Breach, the new film by Billy Ray (Shattered Glass) tells this remarkable story of how Hanssen was eventually exposed and how the F.B.I. worked over the final two months of his employment at the agency to try and infiltrate his circle and make a case using all their available resources at the highest level of the bureau.

Chris Cooper (Adaptation) plays Hanssen. He is a church going family man that at first hardly mirrors the monster that the agency is determined to expose. Ryan Phillippe (Crash) plays Eric O'Neill, an agent wannabe that is assigned to work as Henssen's clerk in an attempt to follow, document and spy on his move in an attempt to help the F.B.I. build their case. Their relationship for two months will lead to the downfall of Hanssen's operations and would leave a black mark on the government agencies in a year that presented its own problems by September 11th.

When we first meet O'Neill, he is a hard working computer and surveillance wiz. Married to a beautiful wife (Caroline Dhavernas) Eric has all the hopes and ambitions of working his way up the corporate ladder to become an F.B.I. field agent. So when the Bureau's Kate Borroughs recruits O'Neill to work for and report all activities of Hanssen, Eric is quick to realize the opportunity and accepts the position as Hanssen's clerk.

Eric is informed that Hanssen is nothing more than a sexual deviant that if revealed, would bring great embarrassment to the Agency. He is told of Hanssen's penchant for strippers, women and web sites depicting sexual acts and behavior and his role is based unconditionally on surveillance furthering this information.

But as Eric is dragged deeper and deeper into Hanssen's personal and professional life, he can hardly confirm his superior's suggestions. Hanssen became a mentor. He was a highly intellectual individual that had strong Catholic beliefs and a wife and family to which he adored. This brings O'Neill to question agent Borroughs as to exactly why the agency is investing so much energy and time into a man that revealed himself to be more the perfect neighbor rather than the someone worthy of such high level agency attention.

This brings Borroughs to her only recourse – informing O'Neill that Hanssen is everything they claim him to be and more. He is someone who has sold secrets to the enemy and jeopardized the safety and security of the American people and their allies.

With this new information in tow, O'Neill continues with his surveillance with new found ambition and cooperates in luring Hanssen into a trust that will eventually lead to his arrest.

→ **INFORMATION SUPPLIED**:
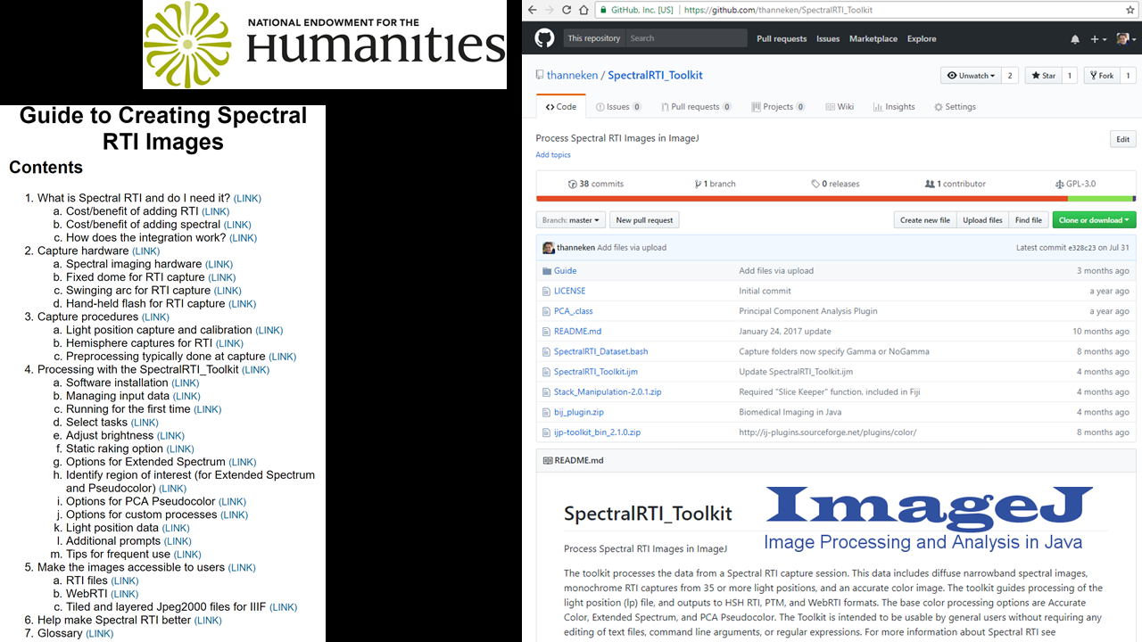Open the Settings tab
1142x642 pixels.
click(x=955, y=107)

→ **REQUIRED ACTIONS**:
A. In the review of the film Breach, who recruits Eric O'Neill to work as Hanssen's clerk?
B. Carry on the review of the film Breach, picking up right after its last sentence.

→ **ANSWERS**:
A. The Bureau's Kate Borroughs recruits him.

B.
Breach is one of those rare spy movies that is almost perfect. The characters are all crisp and well developed and the story, inspired by real events, is a screenwriters dream. Imagine being handed the reins to a film about people whose lives - in ways that we might never fully realize the complete impact - shaped the future of a country by exposing how one man could have access and be trusted with the most confidential of information.

Luckily for us – the paying customer – the story and its telling were given to screenwriters Adam Mazer and William Rotko under the direction of Billy Ray who surprisingly handles the content and the pacing like a veteran even though he previously had only one directing credit on his resume prior to this superior outing. I couldn't help but think that the same story under the producing credit of Jerry Bruckheimer would have produced something with tremendous gunfire, explosions, over-wrought musical scores and a cat and mouse story that would have had more dramatic trumped up moments rather than believable situations where the tension felt by the audience comes in the form of watching our characters fight against the time they are given to produce the necessary evidence while the weight of their failure and exposure hangs heavy in the balance.

It's unfortunate that Breach is being released this time of year. Most audiences in the mood for serious fare will be spending their monies trying to catch the Oscar nominees and winners and with popcorn fare such as Ghost Rider and Bridge to Terabithia being released Breach may get lost in all the shuffle.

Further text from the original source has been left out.